### Aim a
Repeat the passage on subrosion word for word, from "The manuscript deals" through "to read it.", inclusive.

Received: 07 Apr 2022 – Discussion started: 02 May 2022

Abstract. The subsurface dissolution of soluble rocks, also called subrosion, can affect areas over a long period of time and pose a severe hazard. We show the benefits of a combined approach using P-wave- and S_H-wave reflection seismics, electrical resistivity tomography, transient electromagnetics, and gravimetry for a better understanding of the subrosion process. The study area, ’Esperstedter Ried’ in northern Thuringia, Germany, located south of the Kyffhäuser hills, is a large inland salt marsh that developed due to dissolution of soluble rocks at approximately 300 m depth.We were able to locate buried subrosion structures, subrosion zones, faults and fractures, and potential fluid pathways, aquifers and aquitards based on seismic and electromagnetic surveys. Further improvement of the subrosion model was accomplished by analyzing gravimetry data that indicates subrosion-induced mass movement as shown by local minima of the Bouguer anomaly for the Esperstedter Ried. Forward modelling of the gravimetry data, in combination with the seismic results, delivered a cross section through the inland salt marsh from north to south. We conclude that the tectonic movements during the Tertiary, which led to the uplift of the Kyffhäuser hills and the formation of faults parallel and perpendicular to the low mountain range, were the initial trigger for subrosion. The faults and the fractured Triassic and Lower Tertiary deposits serve as fluid pathways for groundwater to leach the deep Permian Zechstein deposits, since subrosion is more intense near faults. The artesian-confined salt water ascends towards the surface along the faults and fracture networks, and formed the inland salt marsh over time. In the past, subrosion of the Zechstein formations formed several, now buried, sagging and collapse structures, and, since the entire region is affected by recent sinkhole development, subrosion is still ongoing. From the results of this study, we suggest that the combined geophysical investigation of subrosion areas can improve the knowledge of control factors, risk areas, and thus local subrosion processes.

Sonja Halina Wadas et al.

Status: final response (author comments only)

RC1:
'Comment on egusphere-2022-164', Anonymous Referee #1, 27 May 2022

The manuscript deals with geophysical surveys and interpretation in an area affected by sinkhole processes in Germania. The topic is certainly of interest to Solid Earth, and the article is worth to be published, being an interesting piece of work; I was particularly happy to have the chance to read it.

I have listed in the accompanying file a number of small edits, and requests of clarification on some issues that are not clear to me. Overall, I therefore require minor revisions and invite the Authors to carefully read my comments on the pdf file. Here, I just summarize the main points where the Authors should make an effort to further improve the quality and clarity of the paper, in my opinion.

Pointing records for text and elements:

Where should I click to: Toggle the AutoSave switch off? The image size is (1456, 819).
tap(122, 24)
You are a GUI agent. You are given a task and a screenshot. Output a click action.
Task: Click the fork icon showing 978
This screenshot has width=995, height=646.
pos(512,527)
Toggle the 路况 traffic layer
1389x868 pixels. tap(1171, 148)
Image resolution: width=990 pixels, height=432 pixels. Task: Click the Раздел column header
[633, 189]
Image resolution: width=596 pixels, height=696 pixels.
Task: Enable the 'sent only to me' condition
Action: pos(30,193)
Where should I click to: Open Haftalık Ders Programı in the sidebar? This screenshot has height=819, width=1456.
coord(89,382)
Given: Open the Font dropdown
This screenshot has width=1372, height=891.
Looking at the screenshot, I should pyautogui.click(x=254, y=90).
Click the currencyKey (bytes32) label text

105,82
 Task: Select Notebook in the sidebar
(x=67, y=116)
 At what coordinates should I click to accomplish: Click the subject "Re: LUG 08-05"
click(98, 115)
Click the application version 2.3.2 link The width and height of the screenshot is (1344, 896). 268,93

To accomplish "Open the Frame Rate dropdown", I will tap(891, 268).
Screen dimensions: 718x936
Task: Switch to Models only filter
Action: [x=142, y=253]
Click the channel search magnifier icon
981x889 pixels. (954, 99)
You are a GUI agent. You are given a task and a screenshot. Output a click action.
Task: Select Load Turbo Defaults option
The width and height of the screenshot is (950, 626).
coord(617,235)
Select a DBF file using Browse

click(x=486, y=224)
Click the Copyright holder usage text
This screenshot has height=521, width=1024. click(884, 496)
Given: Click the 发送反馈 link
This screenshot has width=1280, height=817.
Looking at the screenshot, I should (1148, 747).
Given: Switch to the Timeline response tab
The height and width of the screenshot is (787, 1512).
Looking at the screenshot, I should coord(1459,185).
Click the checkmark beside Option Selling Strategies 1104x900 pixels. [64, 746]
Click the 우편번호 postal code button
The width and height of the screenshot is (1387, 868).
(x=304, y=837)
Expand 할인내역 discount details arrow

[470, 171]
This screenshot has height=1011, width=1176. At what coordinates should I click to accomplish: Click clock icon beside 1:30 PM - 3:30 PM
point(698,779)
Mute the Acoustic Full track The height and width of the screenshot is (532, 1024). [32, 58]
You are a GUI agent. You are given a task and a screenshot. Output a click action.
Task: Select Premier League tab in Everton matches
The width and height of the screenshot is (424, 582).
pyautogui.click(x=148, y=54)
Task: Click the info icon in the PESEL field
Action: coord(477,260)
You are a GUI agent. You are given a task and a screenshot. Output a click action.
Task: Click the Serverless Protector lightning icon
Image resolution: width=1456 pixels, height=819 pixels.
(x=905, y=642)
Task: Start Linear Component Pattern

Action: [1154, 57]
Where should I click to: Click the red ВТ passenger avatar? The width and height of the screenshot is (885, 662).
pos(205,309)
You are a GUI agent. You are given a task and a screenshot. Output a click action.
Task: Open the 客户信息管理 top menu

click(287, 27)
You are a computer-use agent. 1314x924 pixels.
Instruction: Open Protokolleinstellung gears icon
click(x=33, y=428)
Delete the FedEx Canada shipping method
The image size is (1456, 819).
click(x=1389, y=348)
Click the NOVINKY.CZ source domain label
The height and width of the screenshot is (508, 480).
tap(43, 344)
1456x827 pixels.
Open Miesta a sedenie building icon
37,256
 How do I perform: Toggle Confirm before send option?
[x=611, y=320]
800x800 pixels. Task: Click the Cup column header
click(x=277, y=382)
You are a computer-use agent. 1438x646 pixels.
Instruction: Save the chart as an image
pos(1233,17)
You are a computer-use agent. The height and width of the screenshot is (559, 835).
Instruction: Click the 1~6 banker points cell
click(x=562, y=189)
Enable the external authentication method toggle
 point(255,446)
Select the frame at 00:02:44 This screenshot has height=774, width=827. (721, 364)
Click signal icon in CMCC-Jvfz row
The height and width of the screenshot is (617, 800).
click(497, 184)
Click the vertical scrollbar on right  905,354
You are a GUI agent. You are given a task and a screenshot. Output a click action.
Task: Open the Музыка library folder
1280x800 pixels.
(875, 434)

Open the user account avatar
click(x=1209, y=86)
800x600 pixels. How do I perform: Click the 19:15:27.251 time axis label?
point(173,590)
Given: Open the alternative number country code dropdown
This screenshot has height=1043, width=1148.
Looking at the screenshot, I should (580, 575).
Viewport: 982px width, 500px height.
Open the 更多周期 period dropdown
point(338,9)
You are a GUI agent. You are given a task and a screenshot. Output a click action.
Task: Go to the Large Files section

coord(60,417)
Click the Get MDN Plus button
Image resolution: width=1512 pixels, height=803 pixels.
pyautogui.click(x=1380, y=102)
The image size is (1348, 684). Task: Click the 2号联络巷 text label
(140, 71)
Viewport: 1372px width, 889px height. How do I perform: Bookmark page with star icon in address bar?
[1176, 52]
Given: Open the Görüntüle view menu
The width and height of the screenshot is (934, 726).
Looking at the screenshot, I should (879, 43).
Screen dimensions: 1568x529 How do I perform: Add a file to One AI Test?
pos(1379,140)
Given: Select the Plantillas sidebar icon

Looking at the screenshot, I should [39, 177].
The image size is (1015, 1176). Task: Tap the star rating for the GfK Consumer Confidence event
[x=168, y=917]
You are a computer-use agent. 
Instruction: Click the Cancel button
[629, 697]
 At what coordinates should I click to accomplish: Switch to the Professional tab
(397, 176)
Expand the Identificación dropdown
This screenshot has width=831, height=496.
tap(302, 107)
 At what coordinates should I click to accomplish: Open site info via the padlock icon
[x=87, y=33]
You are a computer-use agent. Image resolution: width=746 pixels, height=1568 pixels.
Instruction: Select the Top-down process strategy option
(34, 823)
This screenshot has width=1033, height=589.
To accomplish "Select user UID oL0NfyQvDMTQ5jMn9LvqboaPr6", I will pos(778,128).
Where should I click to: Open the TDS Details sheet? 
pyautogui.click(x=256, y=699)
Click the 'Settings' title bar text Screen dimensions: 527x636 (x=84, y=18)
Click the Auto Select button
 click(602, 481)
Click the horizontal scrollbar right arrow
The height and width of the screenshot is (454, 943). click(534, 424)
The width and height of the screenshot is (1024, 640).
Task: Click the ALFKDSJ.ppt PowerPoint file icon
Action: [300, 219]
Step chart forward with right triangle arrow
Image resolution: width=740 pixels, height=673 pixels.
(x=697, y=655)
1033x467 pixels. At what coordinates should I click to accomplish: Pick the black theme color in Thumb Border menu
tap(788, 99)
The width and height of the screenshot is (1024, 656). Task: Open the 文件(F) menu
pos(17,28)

### Aim b
In the entries between the lines holding "Screen dimensions: 1568x529" and "Looking at the screenshot, I should [39, 177].", inclusive, change "sidebar icon" to "toolbar icon" and leave everything else unchanged. Return only those lines.

### Reply a
The manuscript deals with geophysical surveys and interpretation in an area affected by sinkhole processes in Germania. The topic is certainly of interest to Solid Earth, and the article is worth to be published, being an interesting piece of work; I was particularly happy to have the chance to read it.

### Reply b
Screen dimensions: 1568x529 How do I perform: Add a file to One AI Test?
pos(1379,140)
Given: Select the Plantillas toolbar icon

Looking at the screenshot, I should [39, 177].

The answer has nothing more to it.